Each vulnerability includes the affected package, installed version, fixed version (when available), CVSS score, and severity classification (Critical, High, Medium, Low).
Findings are then enriched with exploitation probability scores and active exploitation intelligence, giving your team the context needed to prioritise remediation where it matters most.
Supported ecosystems
Detection is automatic based on the lockfiles present in the repository. Supported ecosystems include:
JavaScript / TypeScript
package-lock.json, yarn.lock, pnpm-lock.yaml
Python
requirements.txt, Pipfile.lock, poetry.lock, pyproject.toml
Java
pom.xml, build.gradle, gradle.lockfile
Go
go.mod, go.sum
Rust
Cargo.lock
Ruby
Gemfile.lock
PHP
composer.lock
C# / .NET
.csproj, packages.config, packages.lock.json
How it works
The scanner downloads the repository archive, extracts it, and runs a recursive scan against all manifest and lockfiles. Detected vulnerabilities are deduplicated and grouped by package.

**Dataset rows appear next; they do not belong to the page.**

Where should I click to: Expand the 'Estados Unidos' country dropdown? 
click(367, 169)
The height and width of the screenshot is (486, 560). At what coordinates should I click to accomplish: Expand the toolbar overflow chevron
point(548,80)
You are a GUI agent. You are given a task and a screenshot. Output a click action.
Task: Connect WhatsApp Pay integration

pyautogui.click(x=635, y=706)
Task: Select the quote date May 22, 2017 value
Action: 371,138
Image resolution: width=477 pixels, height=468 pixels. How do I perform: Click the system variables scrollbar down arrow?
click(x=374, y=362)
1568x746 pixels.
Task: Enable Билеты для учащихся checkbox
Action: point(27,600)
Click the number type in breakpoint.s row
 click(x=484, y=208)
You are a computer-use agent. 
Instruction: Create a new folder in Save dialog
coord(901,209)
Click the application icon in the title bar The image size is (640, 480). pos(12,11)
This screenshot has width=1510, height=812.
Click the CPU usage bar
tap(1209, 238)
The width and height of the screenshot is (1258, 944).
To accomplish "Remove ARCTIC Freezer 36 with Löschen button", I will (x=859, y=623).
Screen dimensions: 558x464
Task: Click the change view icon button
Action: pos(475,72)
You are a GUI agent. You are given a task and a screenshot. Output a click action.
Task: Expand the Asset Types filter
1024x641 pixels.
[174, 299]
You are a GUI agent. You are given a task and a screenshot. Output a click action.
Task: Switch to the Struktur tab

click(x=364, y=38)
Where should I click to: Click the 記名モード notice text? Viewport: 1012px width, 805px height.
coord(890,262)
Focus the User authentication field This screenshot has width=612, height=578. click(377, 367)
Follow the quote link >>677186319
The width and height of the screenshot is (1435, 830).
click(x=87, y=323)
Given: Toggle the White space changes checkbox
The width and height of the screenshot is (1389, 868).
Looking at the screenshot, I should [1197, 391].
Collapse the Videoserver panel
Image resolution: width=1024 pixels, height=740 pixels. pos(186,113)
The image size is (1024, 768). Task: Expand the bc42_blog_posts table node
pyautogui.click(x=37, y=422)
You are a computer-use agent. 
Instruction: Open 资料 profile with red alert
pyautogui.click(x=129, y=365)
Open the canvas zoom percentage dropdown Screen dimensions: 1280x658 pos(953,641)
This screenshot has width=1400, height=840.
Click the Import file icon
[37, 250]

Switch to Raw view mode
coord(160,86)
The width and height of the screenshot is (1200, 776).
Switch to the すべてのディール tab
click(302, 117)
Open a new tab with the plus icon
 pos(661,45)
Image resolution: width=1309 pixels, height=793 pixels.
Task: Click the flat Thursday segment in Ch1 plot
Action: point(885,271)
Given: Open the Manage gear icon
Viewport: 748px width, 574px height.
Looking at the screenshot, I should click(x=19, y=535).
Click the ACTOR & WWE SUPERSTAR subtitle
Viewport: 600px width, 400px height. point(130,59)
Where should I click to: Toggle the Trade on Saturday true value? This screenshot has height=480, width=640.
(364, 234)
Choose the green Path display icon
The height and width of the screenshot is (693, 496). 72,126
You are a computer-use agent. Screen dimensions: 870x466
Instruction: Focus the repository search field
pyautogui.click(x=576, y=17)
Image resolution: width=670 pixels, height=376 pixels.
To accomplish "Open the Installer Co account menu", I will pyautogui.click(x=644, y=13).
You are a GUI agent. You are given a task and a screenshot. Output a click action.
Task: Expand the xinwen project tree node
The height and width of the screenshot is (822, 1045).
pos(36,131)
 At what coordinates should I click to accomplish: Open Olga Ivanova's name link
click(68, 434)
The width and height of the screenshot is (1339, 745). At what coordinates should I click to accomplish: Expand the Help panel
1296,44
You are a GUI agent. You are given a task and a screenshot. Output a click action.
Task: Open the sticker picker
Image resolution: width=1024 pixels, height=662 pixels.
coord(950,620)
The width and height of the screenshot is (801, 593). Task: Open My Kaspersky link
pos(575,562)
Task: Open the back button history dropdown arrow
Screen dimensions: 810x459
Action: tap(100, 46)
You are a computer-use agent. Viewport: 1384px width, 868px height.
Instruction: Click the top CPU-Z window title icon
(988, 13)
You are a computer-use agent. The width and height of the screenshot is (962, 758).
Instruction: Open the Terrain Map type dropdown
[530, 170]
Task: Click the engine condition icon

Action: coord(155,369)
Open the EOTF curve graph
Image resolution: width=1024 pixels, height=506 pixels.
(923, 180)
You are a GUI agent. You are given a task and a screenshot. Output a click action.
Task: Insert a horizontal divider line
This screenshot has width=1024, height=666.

Results are then passed to the enrichment service, which batch-queries the exploitation probability scores and active exploitation catalogue. Both data sources are refreshed every six hours and cached locally, so enrichment adds minimal latency to the overall scan.
When vulnerabilities are found, the scanner can optionally trigger automated remediation — generating pull requests that update affected dependencies to their fixed versions.